Last week was our glorious, long-awaited Spring Break! I hadn’t been on a plane since January of 2020. I’ve traveled plenty in that time, but always via oversized, smelly, SUV. As much as I love a road trip, even I wasn’t willing to drive the one million hours to western Texas, where we randomly decided to vacation with our dear friends. We started out in El Paso, hit Guadalupe Mountain National Park (because if not now, when, really?), then moved south to Big Bend National Park. It is a desolate, desert drive, friends, except for one bizarre oasis of art three hours out of El Paso: Marfa, Texas.

A friend who used to live in El Paso told me about Marfa ahead of time, thank goodness. Otherwise we would have written it off as a half-town and drove directly past. But she sent me an article that claimed it was “an unlikely must-go-once-in-your-life-at-least for the cultural elite.” And you know me- nothing if not culturally elite.


Jim is resigned to my road trip whims, and our friends were willing to humor me, so we stopped. Here are a few things about Marfa:

  1. They are pretty liberal with the city limits. We saw our first piece of Marfa art about thirty miles before entering the town, and then nothing but dust devils and tumbleweeds until the town “really” begins half an hour later. The art is an installation piece that is hilarious, because you haven’t seen anything not brown for three hours and then this:
Erin is classy enough to actually shop at Prada. Me? Not so much.

It is a tiny, unemployed, eternally locked Prada store. It houses some pieces from Prada’s 2005 collection, and is the headlining act in the show that is Marfa. Around the outside, people have begun adding locks to the fence, which I always love. Romantic! There were two other tourists there taking selfies in front of the store, but like us, nobody knew to bring a lock to secure our love with our significant others. Maybe next time.
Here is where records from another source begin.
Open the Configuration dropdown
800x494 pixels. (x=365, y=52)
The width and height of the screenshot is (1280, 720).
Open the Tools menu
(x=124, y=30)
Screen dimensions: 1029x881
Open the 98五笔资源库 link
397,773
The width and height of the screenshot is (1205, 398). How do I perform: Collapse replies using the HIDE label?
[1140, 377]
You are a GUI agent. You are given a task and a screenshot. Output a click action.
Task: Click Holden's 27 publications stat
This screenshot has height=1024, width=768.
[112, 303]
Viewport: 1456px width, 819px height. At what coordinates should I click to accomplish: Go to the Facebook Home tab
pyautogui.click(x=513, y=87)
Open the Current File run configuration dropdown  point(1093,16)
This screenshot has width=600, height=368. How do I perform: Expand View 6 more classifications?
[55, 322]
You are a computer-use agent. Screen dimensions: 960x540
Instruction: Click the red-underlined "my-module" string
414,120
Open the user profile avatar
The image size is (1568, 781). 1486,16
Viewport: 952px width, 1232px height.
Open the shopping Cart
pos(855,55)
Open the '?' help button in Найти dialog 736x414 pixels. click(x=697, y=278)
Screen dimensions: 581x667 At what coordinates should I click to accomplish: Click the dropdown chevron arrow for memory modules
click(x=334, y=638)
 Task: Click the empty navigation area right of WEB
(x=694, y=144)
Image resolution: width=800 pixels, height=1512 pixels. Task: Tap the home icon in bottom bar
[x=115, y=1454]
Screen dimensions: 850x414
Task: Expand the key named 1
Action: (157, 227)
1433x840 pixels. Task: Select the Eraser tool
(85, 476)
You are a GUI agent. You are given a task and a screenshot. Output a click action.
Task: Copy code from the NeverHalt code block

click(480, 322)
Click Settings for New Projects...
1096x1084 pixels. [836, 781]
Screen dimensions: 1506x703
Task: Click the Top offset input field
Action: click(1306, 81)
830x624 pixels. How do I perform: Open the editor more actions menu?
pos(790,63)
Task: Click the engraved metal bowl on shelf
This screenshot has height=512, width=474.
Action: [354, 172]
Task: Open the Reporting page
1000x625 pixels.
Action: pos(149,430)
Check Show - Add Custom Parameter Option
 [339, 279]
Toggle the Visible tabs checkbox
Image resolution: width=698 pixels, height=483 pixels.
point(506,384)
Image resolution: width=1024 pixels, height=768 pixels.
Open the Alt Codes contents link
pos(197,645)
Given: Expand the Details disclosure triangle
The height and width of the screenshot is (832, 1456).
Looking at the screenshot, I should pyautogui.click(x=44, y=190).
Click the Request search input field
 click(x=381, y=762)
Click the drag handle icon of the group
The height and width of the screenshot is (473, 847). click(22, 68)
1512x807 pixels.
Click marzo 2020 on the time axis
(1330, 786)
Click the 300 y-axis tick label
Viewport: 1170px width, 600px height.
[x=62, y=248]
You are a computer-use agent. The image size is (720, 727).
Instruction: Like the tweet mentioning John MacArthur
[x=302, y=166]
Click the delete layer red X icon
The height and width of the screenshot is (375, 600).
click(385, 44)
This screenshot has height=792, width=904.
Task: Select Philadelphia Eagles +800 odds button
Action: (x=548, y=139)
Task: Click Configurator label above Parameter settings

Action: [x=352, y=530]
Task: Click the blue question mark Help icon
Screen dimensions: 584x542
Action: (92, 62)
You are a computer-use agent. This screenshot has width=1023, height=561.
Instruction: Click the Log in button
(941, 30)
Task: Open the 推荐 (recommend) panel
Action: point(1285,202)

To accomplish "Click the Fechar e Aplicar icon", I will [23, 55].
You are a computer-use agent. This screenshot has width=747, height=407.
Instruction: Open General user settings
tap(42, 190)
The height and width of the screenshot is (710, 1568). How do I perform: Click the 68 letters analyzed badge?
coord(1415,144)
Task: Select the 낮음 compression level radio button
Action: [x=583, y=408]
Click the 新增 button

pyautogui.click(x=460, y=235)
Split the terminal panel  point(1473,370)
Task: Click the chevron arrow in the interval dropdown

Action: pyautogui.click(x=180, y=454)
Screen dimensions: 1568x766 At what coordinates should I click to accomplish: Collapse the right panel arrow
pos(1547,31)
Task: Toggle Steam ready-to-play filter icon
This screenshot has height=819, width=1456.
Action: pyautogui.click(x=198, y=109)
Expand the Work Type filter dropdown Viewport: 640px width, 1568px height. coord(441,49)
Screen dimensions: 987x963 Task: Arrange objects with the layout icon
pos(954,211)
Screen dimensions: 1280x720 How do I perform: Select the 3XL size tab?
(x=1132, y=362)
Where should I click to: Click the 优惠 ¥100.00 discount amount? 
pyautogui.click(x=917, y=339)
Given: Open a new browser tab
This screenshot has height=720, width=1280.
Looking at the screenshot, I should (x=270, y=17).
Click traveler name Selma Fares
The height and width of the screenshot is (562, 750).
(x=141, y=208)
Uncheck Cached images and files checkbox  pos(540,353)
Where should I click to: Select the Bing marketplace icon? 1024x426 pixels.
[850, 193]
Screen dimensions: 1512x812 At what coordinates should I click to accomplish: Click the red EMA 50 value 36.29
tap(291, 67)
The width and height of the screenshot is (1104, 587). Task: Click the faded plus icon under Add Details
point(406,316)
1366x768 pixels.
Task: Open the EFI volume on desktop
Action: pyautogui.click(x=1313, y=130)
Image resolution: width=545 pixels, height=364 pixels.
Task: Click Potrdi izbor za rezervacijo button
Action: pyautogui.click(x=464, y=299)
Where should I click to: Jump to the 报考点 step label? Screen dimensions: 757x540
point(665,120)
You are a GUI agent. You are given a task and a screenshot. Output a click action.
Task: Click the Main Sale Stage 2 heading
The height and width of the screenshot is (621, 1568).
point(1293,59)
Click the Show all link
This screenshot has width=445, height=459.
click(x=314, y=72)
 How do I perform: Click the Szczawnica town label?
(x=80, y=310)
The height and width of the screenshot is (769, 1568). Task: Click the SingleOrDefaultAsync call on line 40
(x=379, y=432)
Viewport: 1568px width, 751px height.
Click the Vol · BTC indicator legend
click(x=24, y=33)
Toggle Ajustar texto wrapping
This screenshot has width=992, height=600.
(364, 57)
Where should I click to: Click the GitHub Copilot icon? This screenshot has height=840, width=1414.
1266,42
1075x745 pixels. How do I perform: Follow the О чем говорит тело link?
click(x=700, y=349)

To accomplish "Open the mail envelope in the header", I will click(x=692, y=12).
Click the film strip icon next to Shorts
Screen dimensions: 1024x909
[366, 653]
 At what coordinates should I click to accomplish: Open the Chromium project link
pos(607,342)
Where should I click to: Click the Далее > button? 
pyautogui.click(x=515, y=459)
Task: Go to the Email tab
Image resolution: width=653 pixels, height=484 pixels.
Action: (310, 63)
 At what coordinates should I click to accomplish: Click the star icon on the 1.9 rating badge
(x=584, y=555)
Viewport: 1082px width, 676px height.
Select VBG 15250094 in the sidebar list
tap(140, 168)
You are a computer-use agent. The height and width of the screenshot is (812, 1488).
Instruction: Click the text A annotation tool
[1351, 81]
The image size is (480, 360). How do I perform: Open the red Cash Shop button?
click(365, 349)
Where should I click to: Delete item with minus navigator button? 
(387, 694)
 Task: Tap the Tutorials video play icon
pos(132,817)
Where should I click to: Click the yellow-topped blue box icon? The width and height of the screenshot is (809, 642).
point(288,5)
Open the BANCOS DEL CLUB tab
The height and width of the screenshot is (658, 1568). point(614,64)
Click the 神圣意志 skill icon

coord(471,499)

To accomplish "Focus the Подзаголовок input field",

2. Most things are closed on Mondays. Nothing more on that, but you should know. I made everybody stop again on Wednesday, on our way back from Big Bend. They were all really happy with me.

3. Your best food option, in our experience, is “The Water Stop.” The food was delicious, it had a very “Big Sur” vibe with things like this ancient Coke machine, and you will have plenty of time to chat while you wait for your food. Plenty.

4. Back to the art scene. There are great art stores in Marfa, since that’s what they’re known for. Definitely don’t miss “Wrong,” which carries tons of art by Donald Judd, a minimalist artist, who laid down roots in Marfa. Pop into “Esperanza Vintage and Art” to check out some great art, and eclectic vintage finds (I had to tear my husband away from the giant belt buckles.) Across the street is “Communitie Marfa”, which gets a special shout-out because my friends found their dream hats there and now look authentically Texan. I cannot pull off a cowboy hat the way they can, so I settled for a cap I found across the way at a store I don’t know the name of, but here’s the hat if that’s helpful (it’s not, I know.)

5. Go to the Hotel Saint George. We wandered in on a whim and were so glad we did! It is beautiful! And historic! James Dean, Elizabeth Taylor, and Rock Hudson filmed “Giant” there. On your way north, you can stop at the massive signs touting this historic movie to stretch your legs and take some pictures (which we did not.) I particularly liked the James Dean board. Pretty dreamy for a piece of cardboard.

Five seems like a good place to stop, but I would be remiss if I did not mention the natural art of Marfa. Yes, it’s surrounded by gorgeous desert landscape, but there’s more. There’s the night sky. This area of Texas claims to have the darkest night sky in the lower 48 states, which is totally believable. I think I saw every glistening star in the sky. It was stunning. But in typical Marfa fashion, there is an artistic twist to the night sky every now and then. Since the beginning of the 19th century, people have seen otherworldly lights illuminating the dark skies of Marfa. They haven’t found a rhyme or reason to the timing of the lights, but scientists attribute the illuminations to magic.

Just kidding.

Truly, though, nobody seems to be able to provide a satisfactory explanation. There are theories about ghosts, UFOs, mirages, and much, much more. Personally, I think the lights are simply nature’s art finding a comfortable home with the art enthusiasts of Marfa.